KDFX is a MT4 forex brokerage with very surprising trading conditions. The leverage is among the highest we have seen and comes at 1:1000 which is unheard of in the regulated part of the forex trading world. Furthermore, the brokerage states to offers spreads as low as 0.6 pips and requires a minimum deposit of just $1 to start trading. Such conditions certainly are favorable.

KDFX regulation & safety of funds

There is substantial lack of clarity regarding the company behind the brokerage. From the broker’s website we learn that is a trading brand of KDFX COMPANY LIMITED which is registered in St. Vincent and the Grenadines, but has a registration number for Hong Kong. Furthermore, it purports to be regulated by the “FSA” which is simply a major slip-up from the people operating the website, because the Financial Services Authority is now known as the Financial Conduct Authority, UK’s major regulatory body. Furthermore, the absurd leverage and the even more absurd spread inclines us to question the brokerage’s intentions. Such suspicion is further warranted, due to the poorly thought out way of presenting information about the brokerage.

Prestigious regulatory bodies, such as the UK’s FCA and CySec, require compliance with a number of strict rules that give significant assurance for the safety of the clients funds.

The segregation of accounts is among the rules which are especially important in the trading world, because it drastically lowers the risk of possible commingling.

Another is the participation in a compensatory scheme by which the client’s losses will be covered in the unlikely case the broker goes bankrupt or attempts to scam traders.

KDFX deposit/withdrawal methods and fees

Potential clients of the brokerage may deposit or withdraw via a wide range of payment methods, indeed so many are the logos of different providers that they beg the question whether they truly are supported by the brokerage. However, going through them we do not see popular options such as Skrill or PayPall. Clients may deposit or withdraw via MasterCard, Visa, Officemate, PayPost, CenPay and many others. We do not find troubling withdrawal conditions in the terms and conditions but that is no guarantee that there aren’t any at all.  We must remind readers of all the ways a trader may test the brokerage’s intentions. Traders are advised instead of risking a bigger amount with no certainty to always invest only the minimum deposit initially. Afterwards, they may also try to withdraw a small amount in order to check for any unexpected fees or delays. Such fees and delays unmask the scammers.


How does the scam work?

Unfortunately, forex trading goes hand in hand with a substantial amount of risk. Scammers are scattered all over the trading world and you might as well be prepared, because they’ll make an move on you regardless of how informed you are.

____

◆ Given problem 1:
Which payment methods does the KDFX review name as available to clients for deposits and withdrawals?
◆ Given problem 2:
Please carry on the KDFX review, picking up right after its final sentence.
The data after this point comes from a separate source.

____

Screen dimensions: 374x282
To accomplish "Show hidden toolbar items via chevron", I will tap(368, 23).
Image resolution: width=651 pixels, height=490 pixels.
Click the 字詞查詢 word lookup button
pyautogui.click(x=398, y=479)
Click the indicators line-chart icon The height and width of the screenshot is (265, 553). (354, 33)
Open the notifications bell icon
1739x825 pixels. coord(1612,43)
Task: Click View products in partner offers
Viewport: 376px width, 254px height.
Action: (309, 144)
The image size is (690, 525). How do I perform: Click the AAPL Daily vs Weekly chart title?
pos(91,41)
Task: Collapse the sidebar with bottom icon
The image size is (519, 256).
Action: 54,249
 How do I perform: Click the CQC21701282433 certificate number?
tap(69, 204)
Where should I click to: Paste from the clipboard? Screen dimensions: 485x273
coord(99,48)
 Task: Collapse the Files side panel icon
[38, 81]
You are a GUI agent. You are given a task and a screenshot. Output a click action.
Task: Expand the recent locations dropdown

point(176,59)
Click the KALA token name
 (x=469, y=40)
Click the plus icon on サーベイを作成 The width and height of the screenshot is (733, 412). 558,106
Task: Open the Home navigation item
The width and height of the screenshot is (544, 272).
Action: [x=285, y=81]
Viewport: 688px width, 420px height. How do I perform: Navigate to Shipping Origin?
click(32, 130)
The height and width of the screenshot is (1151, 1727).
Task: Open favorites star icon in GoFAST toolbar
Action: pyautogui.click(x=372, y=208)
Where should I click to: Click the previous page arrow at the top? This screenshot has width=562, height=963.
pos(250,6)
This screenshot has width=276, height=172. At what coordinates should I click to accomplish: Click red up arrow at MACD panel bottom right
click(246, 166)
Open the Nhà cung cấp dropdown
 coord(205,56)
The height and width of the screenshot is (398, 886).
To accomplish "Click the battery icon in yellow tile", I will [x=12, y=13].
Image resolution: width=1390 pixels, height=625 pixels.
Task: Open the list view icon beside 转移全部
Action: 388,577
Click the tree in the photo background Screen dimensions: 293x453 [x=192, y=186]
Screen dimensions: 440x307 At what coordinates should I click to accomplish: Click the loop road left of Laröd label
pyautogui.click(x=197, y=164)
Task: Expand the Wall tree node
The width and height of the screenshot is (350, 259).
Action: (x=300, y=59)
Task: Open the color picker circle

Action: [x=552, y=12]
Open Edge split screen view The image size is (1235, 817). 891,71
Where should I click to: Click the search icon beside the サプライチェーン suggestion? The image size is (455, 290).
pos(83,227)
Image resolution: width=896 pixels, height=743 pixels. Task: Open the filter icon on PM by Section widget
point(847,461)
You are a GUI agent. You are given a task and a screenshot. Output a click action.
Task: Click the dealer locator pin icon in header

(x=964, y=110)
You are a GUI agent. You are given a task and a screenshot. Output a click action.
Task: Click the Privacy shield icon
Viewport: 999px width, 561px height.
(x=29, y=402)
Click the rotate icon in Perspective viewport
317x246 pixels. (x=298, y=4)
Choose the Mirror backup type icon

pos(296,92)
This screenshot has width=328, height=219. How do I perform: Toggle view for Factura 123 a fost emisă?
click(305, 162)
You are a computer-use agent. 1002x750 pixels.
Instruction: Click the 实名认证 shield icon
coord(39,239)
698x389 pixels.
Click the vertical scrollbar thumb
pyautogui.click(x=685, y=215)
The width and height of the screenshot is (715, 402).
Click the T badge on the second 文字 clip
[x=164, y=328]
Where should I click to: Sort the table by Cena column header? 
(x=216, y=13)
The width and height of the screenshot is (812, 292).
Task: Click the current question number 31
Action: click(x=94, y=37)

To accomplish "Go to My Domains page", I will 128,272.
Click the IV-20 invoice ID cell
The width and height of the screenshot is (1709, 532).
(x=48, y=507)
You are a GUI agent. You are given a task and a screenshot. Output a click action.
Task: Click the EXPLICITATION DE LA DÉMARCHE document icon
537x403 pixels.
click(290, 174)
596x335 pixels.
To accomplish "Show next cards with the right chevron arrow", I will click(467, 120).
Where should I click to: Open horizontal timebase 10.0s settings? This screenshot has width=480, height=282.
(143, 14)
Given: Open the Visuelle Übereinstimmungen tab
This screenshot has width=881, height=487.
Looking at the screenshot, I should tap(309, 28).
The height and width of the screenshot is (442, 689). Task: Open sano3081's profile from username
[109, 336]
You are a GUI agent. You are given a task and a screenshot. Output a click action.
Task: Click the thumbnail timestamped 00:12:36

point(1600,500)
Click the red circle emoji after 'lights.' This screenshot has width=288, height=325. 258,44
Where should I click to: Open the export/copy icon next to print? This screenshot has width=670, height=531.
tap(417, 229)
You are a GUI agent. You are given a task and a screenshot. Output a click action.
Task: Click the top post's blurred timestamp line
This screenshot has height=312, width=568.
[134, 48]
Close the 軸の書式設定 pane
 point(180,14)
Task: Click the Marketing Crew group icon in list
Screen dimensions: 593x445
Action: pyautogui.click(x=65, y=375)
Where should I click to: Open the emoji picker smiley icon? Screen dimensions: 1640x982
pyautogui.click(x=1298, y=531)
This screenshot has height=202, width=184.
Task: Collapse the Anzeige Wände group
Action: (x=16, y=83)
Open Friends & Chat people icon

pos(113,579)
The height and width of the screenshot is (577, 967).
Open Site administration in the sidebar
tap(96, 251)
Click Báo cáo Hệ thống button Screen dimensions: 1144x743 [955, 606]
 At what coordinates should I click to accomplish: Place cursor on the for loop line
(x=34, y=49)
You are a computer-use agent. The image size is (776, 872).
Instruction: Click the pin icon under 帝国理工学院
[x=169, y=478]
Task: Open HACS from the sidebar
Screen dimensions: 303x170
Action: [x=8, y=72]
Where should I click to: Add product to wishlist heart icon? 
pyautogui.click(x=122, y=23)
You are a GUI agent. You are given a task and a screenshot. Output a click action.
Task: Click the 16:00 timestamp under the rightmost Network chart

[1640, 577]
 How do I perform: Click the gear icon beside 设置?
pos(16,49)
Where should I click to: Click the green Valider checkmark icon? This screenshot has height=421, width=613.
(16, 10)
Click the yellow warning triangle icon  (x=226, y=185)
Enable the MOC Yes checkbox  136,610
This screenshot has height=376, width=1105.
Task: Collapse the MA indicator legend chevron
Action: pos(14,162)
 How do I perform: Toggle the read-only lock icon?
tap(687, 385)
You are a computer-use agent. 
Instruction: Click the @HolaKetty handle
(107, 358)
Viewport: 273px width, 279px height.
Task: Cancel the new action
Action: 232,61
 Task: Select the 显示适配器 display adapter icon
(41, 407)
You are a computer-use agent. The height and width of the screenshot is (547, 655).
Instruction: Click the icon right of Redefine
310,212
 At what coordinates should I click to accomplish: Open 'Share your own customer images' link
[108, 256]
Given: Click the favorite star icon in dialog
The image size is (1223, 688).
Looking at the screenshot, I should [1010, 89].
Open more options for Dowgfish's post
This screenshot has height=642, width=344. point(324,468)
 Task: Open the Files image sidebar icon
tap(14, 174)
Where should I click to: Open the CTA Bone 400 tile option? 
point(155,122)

____

◆ Task output 1:
MasterCard, Visa, Officemate, PayPost, CenPay

◆ Task output 2:
Here is how a typical scam would unfold: In most cases through clicking a tempting ad with promises for quick and easy profits, you will be redirected to a website like Cryptoodukes or Bitcoin Malay System where registration will require your address, email and phone number. Your personal information will be immediately shared with brokers in call centers who are just waiting for fresh leads. After a few minutes on the phone listening to the whole prepared brokers pitch , you decide to deposit some $200-250. And just like that –a 25 per cent commission gets wrested from the initial deposit by the broker on the phone.

The scam, however, continues and what follows is called the “retention”. Senior scammers will now begin addressing you on the phone and explaining all the advantages in further investing with them. After you decide to go for it, you may even win on a few trades and go up by, say, a couple thousand. Naturally, you will begin wanting to close the account and take away your profits.

Unfortunately, closing the account won’t turn out to be a walk in the park. The “recovery department” will take you and yet another representative will have some other trading opportunities to share with you. His game is pretty simple – he has to mislead you into waiting six months or more so that you may not file a chargeback with your bank and get your money back. That possibility forever closes when six months pass after the initial deposit with the broker.

What to do if scammed?

A scam could happen to anyone, including you, and, in such a case, it would be best to know what options are still available to you. That way you’ll be certain your reaction will be adequate and on spot.

You may contact your bank or credit card provider and file a chargeback, but only within six months of the initial deposit, as was noted above.

If however you have provided the broker with your credit card details, immediately cancel your credit card.

If you have given information regarding your online banking pass – you should change it asap!

So-called “recovery agencies” should not be trusted! Such agencies target scammed and vulnerable traders in an attempt to further swindle them into giving away their money. They will require from you an “up-front payment” in order to get your money back, but no such thing will happen!